An interesting set of observations from Silicon Collar
While analysts are predicting doom and gloom from automation to other sectors, they themselves continue with a labor and paper intensive model based on dated, static tools like Magic Quadrants and Waves which were designed in previous decades.
Ditto for many academicians who believe MOOC (massively online open courses) will not affect them significantly. Ray Lane, introduced in Chapter 1, who sits on a couple of university boards, does not agree:
“I am not talking Carnegie Melon, which had close to 20,000 applicants for a class of 1,500, or Stanford which is probably twice that. They'll be fine. Stanford could charge $100,000 a year and people will pay it. It's not price sensitive. But way too many other universities are creating their own content, they're teaching in their own classrooms. So at 3,000 sites in the United States, there's a teacher creating a class in physics and teaching physics. We are moving to shared, digital models like a Khan Academy, Coursera or Udacity."

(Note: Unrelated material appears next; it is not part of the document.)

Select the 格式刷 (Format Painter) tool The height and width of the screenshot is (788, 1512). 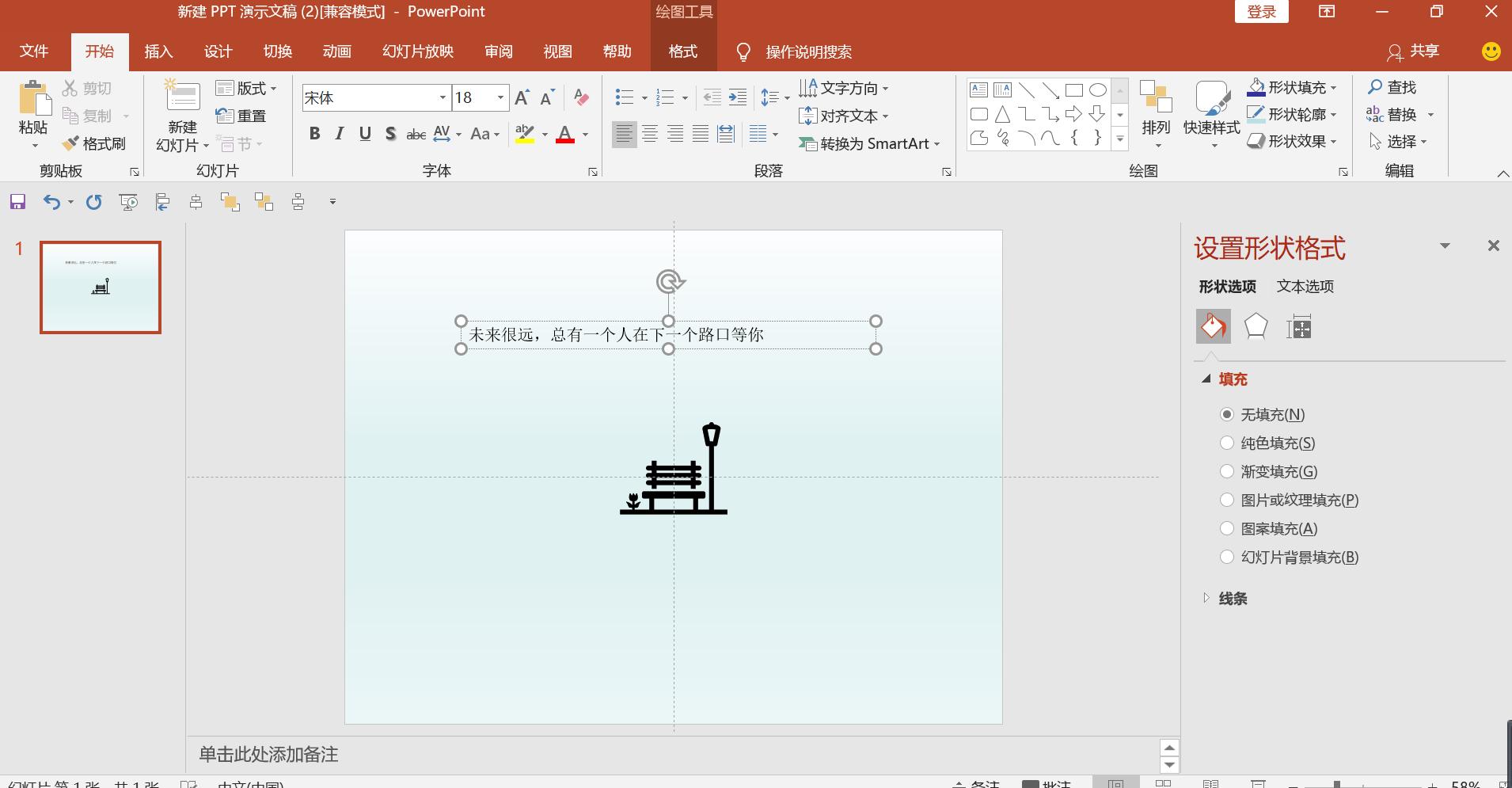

Guess who is excited about such knowledge work automation? The very consultants from Deloitte Consulting, TCS, and others who did the reengineering and ERP projects, many of them disasters, in the first place. And if knowledge automation is so promising, why are these consultants not adopting it for their own people-intensive operations? Similar to the accountants we discussed in Chapter 7, these firms depend on pyramids of young consultants.
Perhaps, the medicine of all these pundits should be taken with a heaping spoonful of "Doctor, Heal Thyself!"